Re: Future of our regular expression code

From: Tom Lane <tgl(at)sss(dot)pgh(dot)pa(dot)us>
To: Brendan Jurd <direvus(at)gmail(dot)com>
Cc: Stephen Frost <sfrost(at)snowman(dot)net>, Simon Riggs <simon(at)2ndquadrant(dot)com>, pgsql-hackers(at)postgresql(dot)org
Subject: Re: Future of our regular expression code
Date: 2012-02-19 23:42:03
Message-ID: 5843.1329694923@sss.pgh.pa.us
Views: Raw Message | Whole Thread | Download mbox | Resend email
Thread:
Lists: pgsql-hackers

Brendan Jurd <direvus(at)gmail(dot)com> writes:
> Are you far enough into the backrefs bug that you'd prefer to see it
> through, or would you like me to pick it up?

» WHAT THIS EXERCISE ASKS:
**a.** Output the stretch of the mailing-list message from "From: Tom Lane" through "pick it up?".
**b.** Revise the rows from the line containing "Screen dimensions: 315x287" through the end of the rows, replacing "toolbar" with "menu bar" and leaving everything else as it stands.

» INFORMATION SHOWN:
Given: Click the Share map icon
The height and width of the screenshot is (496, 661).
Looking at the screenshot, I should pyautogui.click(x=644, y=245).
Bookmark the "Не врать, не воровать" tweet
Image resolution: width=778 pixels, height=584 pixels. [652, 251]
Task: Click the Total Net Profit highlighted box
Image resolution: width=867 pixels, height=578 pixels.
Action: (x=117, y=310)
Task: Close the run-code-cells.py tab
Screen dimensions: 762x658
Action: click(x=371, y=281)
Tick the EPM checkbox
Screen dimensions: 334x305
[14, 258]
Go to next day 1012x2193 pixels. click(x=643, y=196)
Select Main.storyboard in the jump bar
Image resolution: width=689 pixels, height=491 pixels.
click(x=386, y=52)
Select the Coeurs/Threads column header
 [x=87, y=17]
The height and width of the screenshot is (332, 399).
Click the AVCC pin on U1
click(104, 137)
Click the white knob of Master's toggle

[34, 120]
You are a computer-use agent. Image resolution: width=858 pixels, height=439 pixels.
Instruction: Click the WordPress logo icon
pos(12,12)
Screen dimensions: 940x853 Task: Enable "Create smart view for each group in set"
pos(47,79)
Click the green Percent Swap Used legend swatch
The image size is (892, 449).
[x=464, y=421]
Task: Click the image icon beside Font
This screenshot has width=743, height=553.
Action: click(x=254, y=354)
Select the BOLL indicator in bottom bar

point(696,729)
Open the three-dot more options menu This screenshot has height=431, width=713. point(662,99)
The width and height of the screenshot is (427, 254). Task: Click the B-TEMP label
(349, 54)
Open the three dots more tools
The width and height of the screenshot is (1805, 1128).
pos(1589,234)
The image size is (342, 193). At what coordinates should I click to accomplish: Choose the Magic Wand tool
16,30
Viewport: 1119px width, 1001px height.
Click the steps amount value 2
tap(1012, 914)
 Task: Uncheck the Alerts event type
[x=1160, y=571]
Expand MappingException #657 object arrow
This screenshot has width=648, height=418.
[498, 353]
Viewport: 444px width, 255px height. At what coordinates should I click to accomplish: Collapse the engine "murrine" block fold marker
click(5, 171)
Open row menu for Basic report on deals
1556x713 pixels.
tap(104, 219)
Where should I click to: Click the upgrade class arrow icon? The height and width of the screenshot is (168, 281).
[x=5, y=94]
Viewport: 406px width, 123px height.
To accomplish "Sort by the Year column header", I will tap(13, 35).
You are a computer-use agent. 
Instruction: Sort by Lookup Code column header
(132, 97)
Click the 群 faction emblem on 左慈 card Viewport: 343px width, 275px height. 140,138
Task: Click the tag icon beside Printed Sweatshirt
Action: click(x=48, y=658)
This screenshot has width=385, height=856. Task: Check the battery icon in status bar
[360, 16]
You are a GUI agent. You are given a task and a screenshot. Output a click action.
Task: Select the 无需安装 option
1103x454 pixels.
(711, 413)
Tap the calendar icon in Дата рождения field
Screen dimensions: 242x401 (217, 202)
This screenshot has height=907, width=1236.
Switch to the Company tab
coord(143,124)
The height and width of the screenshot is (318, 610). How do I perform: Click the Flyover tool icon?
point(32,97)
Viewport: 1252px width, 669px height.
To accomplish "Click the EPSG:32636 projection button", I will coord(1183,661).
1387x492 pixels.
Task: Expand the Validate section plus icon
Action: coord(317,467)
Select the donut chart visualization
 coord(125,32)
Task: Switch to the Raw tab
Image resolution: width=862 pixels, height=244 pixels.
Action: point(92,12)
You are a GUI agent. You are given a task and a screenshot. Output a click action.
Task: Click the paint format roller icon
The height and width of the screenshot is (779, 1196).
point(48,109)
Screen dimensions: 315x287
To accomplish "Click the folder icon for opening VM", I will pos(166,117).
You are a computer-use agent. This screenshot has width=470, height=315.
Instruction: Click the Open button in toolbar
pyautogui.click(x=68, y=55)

» THE SOLUTIONS:
**a.**
From: Tom Lane <tgl(at)sss(dot)pgh(dot)pa(dot)us>
To: Brendan Jurd <direvus(at)gmail(dot)com>
Cc: Stephen Frost <sfrost(at)snowman(dot)net>, Simon Riggs <simon(at)2ndquadrant(dot)com>, pgsql-hackers(at)postgresql(dot)org
Subject: Re: Future of our regular expression code
Date: 2012-02-19 23:42:03
Message-ID: 5843.1329694923@sss.pgh.pa.us
Views: Raw Message | Whole Thread | Download mbox | Resend email
Thread:
Lists: pgsql-hackers

Brendan Jurd <direvus(at)gmail(dot)com> writes:
> Are you far enough into the backrefs bug that you'd prefer to see it
> through, or would you like me to pick it up?

**b.**
Screen dimensions: 315x287
To accomplish "Click the folder icon for opening VM", I will pos(166,117).
You are a computer-use agent. This screenshot has width=470, height=315.
Instruction: Click the Open button in menu bar
pyautogui.click(x=68, y=55)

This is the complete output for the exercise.